[START OF Material for this exercise]
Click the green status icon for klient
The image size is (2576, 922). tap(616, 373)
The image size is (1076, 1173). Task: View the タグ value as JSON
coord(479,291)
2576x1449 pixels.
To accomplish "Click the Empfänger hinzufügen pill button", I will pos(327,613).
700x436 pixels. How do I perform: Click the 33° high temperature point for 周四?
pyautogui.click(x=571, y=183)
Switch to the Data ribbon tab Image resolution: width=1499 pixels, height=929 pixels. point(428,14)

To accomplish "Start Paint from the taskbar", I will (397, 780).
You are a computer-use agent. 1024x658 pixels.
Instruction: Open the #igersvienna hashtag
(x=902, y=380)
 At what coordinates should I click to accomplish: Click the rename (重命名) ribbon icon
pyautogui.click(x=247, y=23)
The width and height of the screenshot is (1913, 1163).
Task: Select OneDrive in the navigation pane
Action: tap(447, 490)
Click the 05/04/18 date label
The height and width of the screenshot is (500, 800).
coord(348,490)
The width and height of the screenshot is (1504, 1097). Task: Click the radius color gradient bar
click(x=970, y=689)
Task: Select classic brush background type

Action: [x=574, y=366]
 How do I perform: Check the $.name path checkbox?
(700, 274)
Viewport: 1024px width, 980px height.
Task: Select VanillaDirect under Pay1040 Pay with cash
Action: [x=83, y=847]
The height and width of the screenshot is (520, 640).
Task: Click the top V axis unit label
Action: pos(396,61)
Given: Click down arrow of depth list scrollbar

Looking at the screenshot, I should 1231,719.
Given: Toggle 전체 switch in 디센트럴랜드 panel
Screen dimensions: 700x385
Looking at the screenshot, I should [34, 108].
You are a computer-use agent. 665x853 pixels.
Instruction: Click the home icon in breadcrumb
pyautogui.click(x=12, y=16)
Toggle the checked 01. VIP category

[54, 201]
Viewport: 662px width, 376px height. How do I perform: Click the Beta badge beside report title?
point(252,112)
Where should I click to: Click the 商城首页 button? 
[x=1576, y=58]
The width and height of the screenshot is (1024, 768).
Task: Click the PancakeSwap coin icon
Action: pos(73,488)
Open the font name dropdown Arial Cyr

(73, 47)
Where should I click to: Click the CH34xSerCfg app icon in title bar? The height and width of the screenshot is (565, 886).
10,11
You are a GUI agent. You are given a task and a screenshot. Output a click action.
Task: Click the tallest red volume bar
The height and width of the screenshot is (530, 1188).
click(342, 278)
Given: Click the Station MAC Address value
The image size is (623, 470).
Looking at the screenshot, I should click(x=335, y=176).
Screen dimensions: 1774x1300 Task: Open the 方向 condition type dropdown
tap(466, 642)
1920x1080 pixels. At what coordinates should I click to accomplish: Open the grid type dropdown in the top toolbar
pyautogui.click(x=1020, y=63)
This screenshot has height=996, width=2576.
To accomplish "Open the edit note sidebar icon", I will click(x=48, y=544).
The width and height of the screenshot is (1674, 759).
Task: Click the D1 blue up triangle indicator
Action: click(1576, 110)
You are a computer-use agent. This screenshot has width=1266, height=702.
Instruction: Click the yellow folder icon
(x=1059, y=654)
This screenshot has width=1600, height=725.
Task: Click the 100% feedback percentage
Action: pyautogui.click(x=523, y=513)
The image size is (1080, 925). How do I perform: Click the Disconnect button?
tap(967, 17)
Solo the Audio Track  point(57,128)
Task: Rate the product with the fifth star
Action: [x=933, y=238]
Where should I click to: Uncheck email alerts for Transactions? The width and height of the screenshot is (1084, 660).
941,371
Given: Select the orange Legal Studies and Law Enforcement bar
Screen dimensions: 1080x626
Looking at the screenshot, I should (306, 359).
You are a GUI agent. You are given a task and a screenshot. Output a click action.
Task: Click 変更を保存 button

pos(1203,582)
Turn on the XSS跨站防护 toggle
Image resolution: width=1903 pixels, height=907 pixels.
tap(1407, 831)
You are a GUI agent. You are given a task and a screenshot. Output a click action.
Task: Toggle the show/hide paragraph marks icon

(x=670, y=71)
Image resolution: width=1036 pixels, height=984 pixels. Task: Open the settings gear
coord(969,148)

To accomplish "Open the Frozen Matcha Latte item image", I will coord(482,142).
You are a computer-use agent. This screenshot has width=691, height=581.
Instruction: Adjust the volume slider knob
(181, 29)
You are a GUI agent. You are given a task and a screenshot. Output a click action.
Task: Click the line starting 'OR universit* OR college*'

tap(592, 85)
[END OF Material for this exercise]
= What to work on =
Return all of the items above line for line, with nothing changed.

= Solution to the exercise =
Click the green status icon for klient
The image size is (2576, 922). tap(616, 373)
The image size is (1076, 1173). Task: View the タグ value as JSON
coord(479,291)
2576x1449 pixels.
To accomplish "Click the Empfänger hinzufügen pill button", I will pos(327,613).
700x436 pixels. How do I perform: Click the 33° high temperature point for 周四?
pyautogui.click(x=571, y=183)
Switch to the Data ribbon tab Image resolution: width=1499 pixels, height=929 pixels. point(428,14)

To accomplish "Start Paint from the taskbar", I will (397, 780).
You are a computer-use agent. 1024x658 pixels.
Instruction: Open the #igersvienna hashtag
(x=902, y=380)
 At what coordinates should I click to accomplish: Click the rename (重命名) ribbon icon
pyautogui.click(x=247, y=23)
The width and height of the screenshot is (1913, 1163).
Task: Select OneDrive in the navigation pane
Action: tap(447, 490)
Click the 05/04/18 date label
The height and width of the screenshot is (500, 800).
coord(348,490)
The width and height of the screenshot is (1504, 1097). Task: Click the radius color gradient bar
click(x=970, y=689)
Task: Select classic brush background type

Action: [x=574, y=366]
 How do I perform: Check the $.name path checkbox?
(700, 274)
Viewport: 1024px width, 980px height.
Task: Select VanillaDirect under Pay1040 Pay with cash
Action: [x=83, y=847]
The height and width of the screenshot is (520, 640).
Task: Click the top V axis unit label
Action: pos(396,61)
Given: Click down arrow of depth list scrollbar

Looking at the screenshot, I should 1231,719.
Given: Toggle 전체 switch in 디센트럴랜드 panel
Screen dimensions: 700x385
Looking at the screenshot, I should [34, 108].
You are a computer-use agent. 665x853 pixels.
Instruction: Click the home icon in breadcrumb
pyautogui.click(x=12, y=16)
Toggle the checked 01. VIP category

[54, 201]
Viewport: 662px width, 376px height. How do I perform: Click the Beta badge beside report title?
point(252,112)
Where should I click to: Click the 商城首页 button? 
[x=1576, y=58]
The width and height of the screenshot is (1024, 768).
Task: Click the PancakeSwap coin icon
Action: pos(73,488)
Open the font name dropdown Arial Cyr

(73, 47)
Where should I click to: Click the CH34xSerCfg app icon in title bar? The height and width of the screenshot is (565, 886).
10,11
You are a GUI agent. You are given a task and a screenshot. Output a click action.
Task: Click the tallest red volume bar
The height and width of the screenshot is (530, 1188).
click(342, 278)
Given: Click the Station MAC Address value
The image size is (623, 470).
Looking at the screenshot, I should click(x=335, y=176).
Screen dimensions: 1774x1300 Task: Open the 方向 condition type dropdown
tap(466, 642)
1920x1080 pixels. At what coordinates should I click to accomplish: Open the grid type dropdown in the top toolbar
pyautogui.click(x=1020, y=63)
This screenshot has height=996, width=2576.
To accomplish "Open the edit note sidebar icon", I will click(x=48, y=544).
The width and height of the screenshot is (1674, 759).
Task: Click the D1 blue up triangle indicator
Action: click(1576, 110)
You are a computer-use agent. This screenshot has width=1266, height=702.
Instruction: Click the yellow folder icon
(x=1059, y=654)
This screenshot has width=1600, height=725.
Task: Click the 100% feedback percentage
Action: pyautogui.click(x=523, y=513)
The image size is (1080, 925). How do I perform: Click the Disconnect button?
tap(967, 17)
Solo the Audio Track  point(57,128)
Task: Rate the product with the fifth star
Action: [x=933, y=238]
Where should I click to: Uncheck email alerts for Transactions? The width and height of the screenshot is (1084, 660).
941,371
Given: Select the orange Legal Studies and Law Enforcement bar
Screen dimensions: 1080x626
Looking at the screenshot, I should (306, 359).
You are a GUI agent. You are given a task and a screenshot. Output a click action.
Task: Click 変更を保存 button

pos(1203,582)
Turn on the XSS跨站防护 toggle
Image resolution: width=1903 pixels, height=907 pixels.
tap(1407, 831)
You are a GUI agent. You are given a task and a screenshot. Output a click action.
Task: Toggle the show/hide paragraph marks icon

(x=670, y=71)
Image resolution: width=1036 pixels, height=984 pixels. Task: Open the settings gear
coord(969,148)

To accomplish "Open the Frozen Matcha Latte item image", I will coord(482,142).
You are a computer-use agent. This screenshot has width=691, height=581.
Instruction: Adjust the volume slider knob
(181, 29)
You are a GUI agent. You are given a task and a screenshot. Output a click action.
Task: Click the line starting 'OR universit* OR college*'

tap(592, 85)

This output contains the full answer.